Advances in fields such as genomics, biotechnology, diagnostics, radiotherapy and robotic surgery make it possible to identify and treat an ever wider range of conditions, using technologies accessible to nimble smaller companies as well as the giants. Small caps have, for example, pioneered groundbreaking gene sequencing treatments, and are revolutionising the treatment of cancer through ingenious manipulation of the immune system, employing techniques not unlike those employed by Poolbeg. 

But despite its enormous promise, the fast moving and highly technical biotech sector is notoriously hard for investors to read. Some new entrants strike gold, but the majority of treatments researched and developed by budding companies never make it to market. This is one sector that investors might consider approaching through investment funds and trusts managed by biotech specialists.
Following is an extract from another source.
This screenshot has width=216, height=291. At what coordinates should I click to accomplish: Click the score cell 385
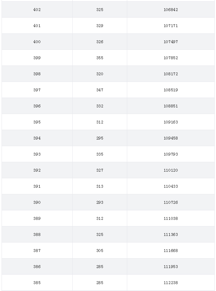(37, 282)
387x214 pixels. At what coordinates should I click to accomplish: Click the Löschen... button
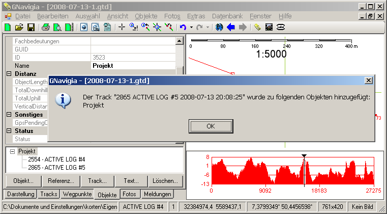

Over the past 18 months health sector investors may also have been burned by one of the stock market’s more frustrating phenomenons: the tendency of sectors that are performing strongly in economic terms to yield indifferent returns. The MSCI World Healthcare index has trailed the MSCI All Country World index badly through the pandemic, up only 18pc against 41pc for the broader index. AstraZeneca is only up 3pc over the past year, compared with the FTSE All-Share up over 18pc, and Pfizer is up 22.5pc against almost 38pc for the S&P 500.

Poolbeg’s prospects

 

So, as we have noted in our Covid stocks article, and in our features on several biotech small caps this year, prospective investors should be cautious. That said, Poolbeg is one that investors wishing to allocate at least part of their biotech investment to single stocks should look at closely. The company’s management team has a proven track record in identifying, acquiring and accelerating biotech through development to commercialisation. Chairman Cathal Friel has guided Amryt Pharma and Open Orphan to market, and respective values of £550m and £140m. And CEO Jeremy Skillington was instrumental in the £325m acquisition of biotech company Inflazome by pharma giant Roche.

Poolbeg’s share price has gradually gathered momentum since the company went public, up from an IPO price of 10p to just under 13p at the time of writing. We feel Poolbeg Pharma is one of AIM’s more promising biotech arrivals, but like Oxford Cannabinoid Technologises (AIM:OCT), covered in several recent articles and podcasts, perhaps one to hold for the long term.